LONDON (Reuters) - For every Briton who will tune in to watch Friday’s royal wedding between Prince William and Kate Middleton, one definitely will not.
That was the finding of a recent Ipsos MORI poll for Reuters which underlines how, for all the international media hoopla surrounding the big occasion, the appeal of a rare show of royal pomp and pageantry is far from universal.
“I want to get as far away as possible from the wedding because it really doesn’t mean anything to me, so my wife and I are going for a long weekend to Italy,” said Londoner Alex Joseph, voicing a common view that has tended to be drowned out by the rising din of royal fervor.
“I don’t think we will escape it fully as everyone will be talking about it, but at least we won’t have to face the madness in London.”
Ivan Smith, 25, agreed. “It’s just a wedding,” he said. “Everyone is going mad about it. I couldn’t care less. I’m just going to enjoy the bank holiday we get.”
The center of the British capital will be effectively shut down on Friday as the route of the royal wedding is closed off, hundreds of thousands of well-wishers line the streets and fill parks and security is tightened for the big occasion.
Little wonder that many Londoners have escaped. And people across the country have taken advantage of an extra day’s holiday on Friday which, combined with Easter and May Day means that three days off translates into an 11-day break.
Britain’s travel industry association ABTA estimates that around two million Britons traveled abroad for the Easter weekend and 1.5 million have gone overseas in the week leading up to the royal wedding.

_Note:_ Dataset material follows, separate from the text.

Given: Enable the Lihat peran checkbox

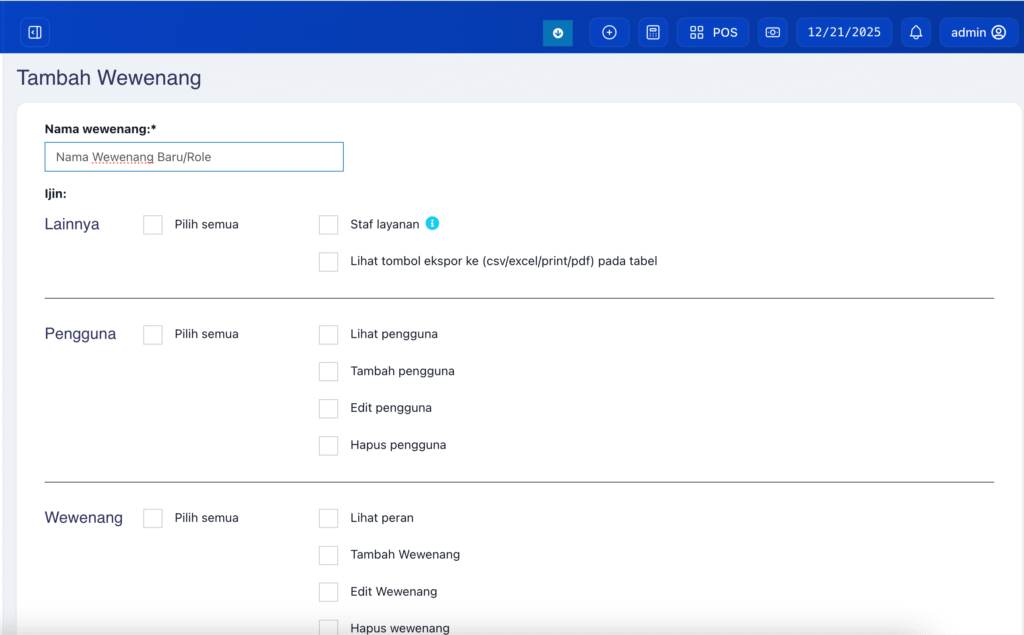Looking at the screenshot, I should [x=329, y=519].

Comparisons with previous years are difficult, given the extra day’s holiday this year and the fact that Easter was unusually late. People were taking advantage of the time off as much as wanting to escape the wedding, travel experts explained.
An ABTA spokeswoman also pointed out that it was not all one way traffic. Thousands may be leaving, but thousands were also arriving in London from all over the country and the world.
Economy airline Ryanair reported Easter bookings up by more than 10 percent year-on-year.
“With so many Brits set to toast William and Kate from the luxury of the Canary Islands, Greece and France, The Mall and Westminster Abbey might look a little empty on their big day,” said Ryanair’s Stephen McNamara.
While even the strongest opponents of the monarchy doubt the event will prove a flop, the statistics underline how mixed the picture is.
The poll for Reuters showed that 23 percent of British adults questioned would definitely not watch the royal wedding, more than the 22 percent who said they definitely would.
Ten percent were very unlikely to tune in and 10 percent fairly unlikely, taking the total of naysayers to 43 percent.
Joan Smith, a columnist and supporter of the anti-monarchy Republican group, said the media had been overwhelmingly positive in its coverage of the wedding to the extent that people had the story “rammed down our throats.”
She also took issue with a government minister who said that two billion people were likely to tune in on the day to catch a glimpse of the event.
“You could actually say three or four billion, or whatever you wanted,” Smith said.